I don’t have real problems. There are so many other more pressing and awful issues in the world besides not having enough clothes or not being able to decide which concerts I want to attend this summer, I realize this. However, I also realize just because my problems are petty, that doesn’t mean I should ignore them or pretend they don’t upset me. So judge all you need to, just know that the jokes on you, I’m judging me also.
In the past few months, I have started to learn what it is like to fall out of touch with my close friends from high school. I always thought your high school friends would be your best friends forever, but alas, time has taught me differently. We are all becoming adults now and choosing our own paths, some of which lead completely different ways.
For a long time, I tried very hard to keep up with everyone and find times to meet up with them or organize things so we could get together over breaks and hang out like old times. Reaching out, trying to get these things together, would make me stress myself out and end up spending my breaks tense and frustrated instead of relaxing and taking a much-needed break. Most of the time, I’d just have people canceling on me last minute or just not showing up at all and honestly, it hurt more than I expected or cared to admit. I mean, these were supposed to be my future bridesmaids and I couldn’t even get a text back let alone a chance to just get together and talk.
What hurt wasn’t even that they were busy, (I completely understand that) we are ALL busy. Between work and family and any other events, I get it, we are all busy, including me. I had just as much stuff to do, but I was still willing to overbook and wear myself out just to make sure I got to see how they were doing. What hurt were the things they were busy with. “Oh I’m having dinner with my live-in boyfriend,” or “oh sorry, I might make plans with Jenny and Steve, I don't know, but just go ahead and count me out.” They weren’t even considerate enough to make up decent excuses. Once I even had a friend just completely stand me up because, even though we’d had plans for weeks, she decided she’d rather stay at home and drink with her boyfriend.
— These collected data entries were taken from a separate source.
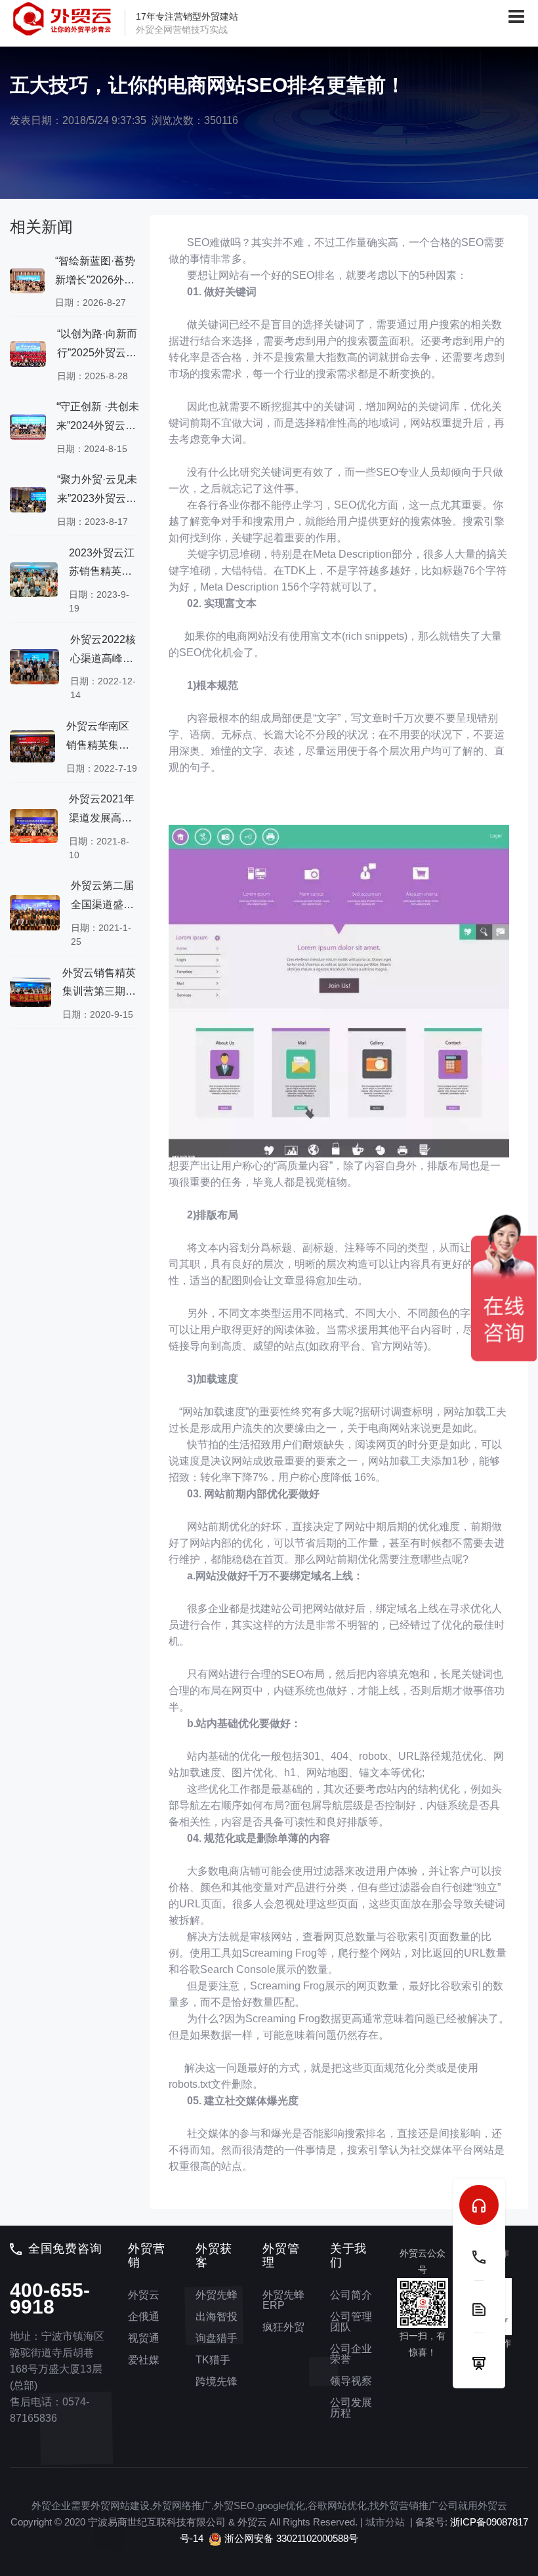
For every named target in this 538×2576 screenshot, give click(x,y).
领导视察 (351, 2380)
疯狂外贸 (283, 2327)
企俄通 (143, 2316)
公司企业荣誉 (351, 2354)
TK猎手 (213, 2359)
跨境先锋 (217, 2381)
Of course, initially, I was spiteful and angry. I suppose it was because it is much easier to try to hurt someone else than to admit they hurt you. I would look at their Snapchats, Twitter, Instagram, and Facebook posts and feel awful and upset because they just simply didn’t care about our friendship. At some point, though, I realized a very important thing. These people weren’t my friends anymore, and even if they were, they weren’t the kind of friendships I wanted or needed.
Stop checking on people that aren't checking on you.
Keeping in mind that the phone works both ways, I couldn't keep being the first to reach out to them in their times of need when they never were in mine. True friendships depend on mutual respect and putting forth equal effort. We live in a small town and everyone knows everyone's business. Why was it that when I had my first broken heart, none of these "friends" offered a shoulder to cry on? Honestly, I would've even settled for a typical nosy, "aw, what happened?" But low and behold, not even a sliver of interest. If I needed a sign, right there it was.
I just had to take a step back and look at all the things I had that I wasn’t appreciating. The friends from high school and childhood I still talked to were incredible. I have wonderful, true friends that I have met over the years who will be there when I need them. Friends who will spend time with me because they want to, not because they feel like they need fresh gossip. Friends that will be my late night, heartbroken shoulder to cry on and then know me well enough to never speak of the event again. I don’t, by any means, believe that your friends should be at your beck and call, but close friends should at the very least care. I didn’t and don’t need to stay in high school. I need friends who will make me better, not worse. I’m making friends at school, I’m moving forward, I’m getting away, and now I know everyone else should be able to as well. There is no need for me to waste my time trying to save friendships that might not even be worth saving.
There are so many things to look forward to and enjoy in life, and I can't continue to use the time I have trying to salvage silly things like one-sided friendships.There is no blame to be placed, just white flags to be waved.
We had some good laughs, great memories, and tears when needed, but all of those things are now in the past. We aren’t the same people we were when we met four years ago and that’s okay. We’ve all made our choices and now I’m making the choice to let go. Throwing in the towel. Waving my white flag. Whatever you want to call it, I’m making the choice to stop wasting my time begging for friendship and mourning what once was, but instead simply just leaving it all as fond memories. Honestly, I can't even pretend that I'm not here for you anymore, because I am and I always will be here if you need me. I can't blame you for choosing who you want your close friends to be. I hold no grudges and want no trouble, in fact, I wish you all the best in each and every little thing you do.
One of the greatest things about this life is: sometimes people drift away, friendships fade out, feelings are hurt, but then after everything, life goes on.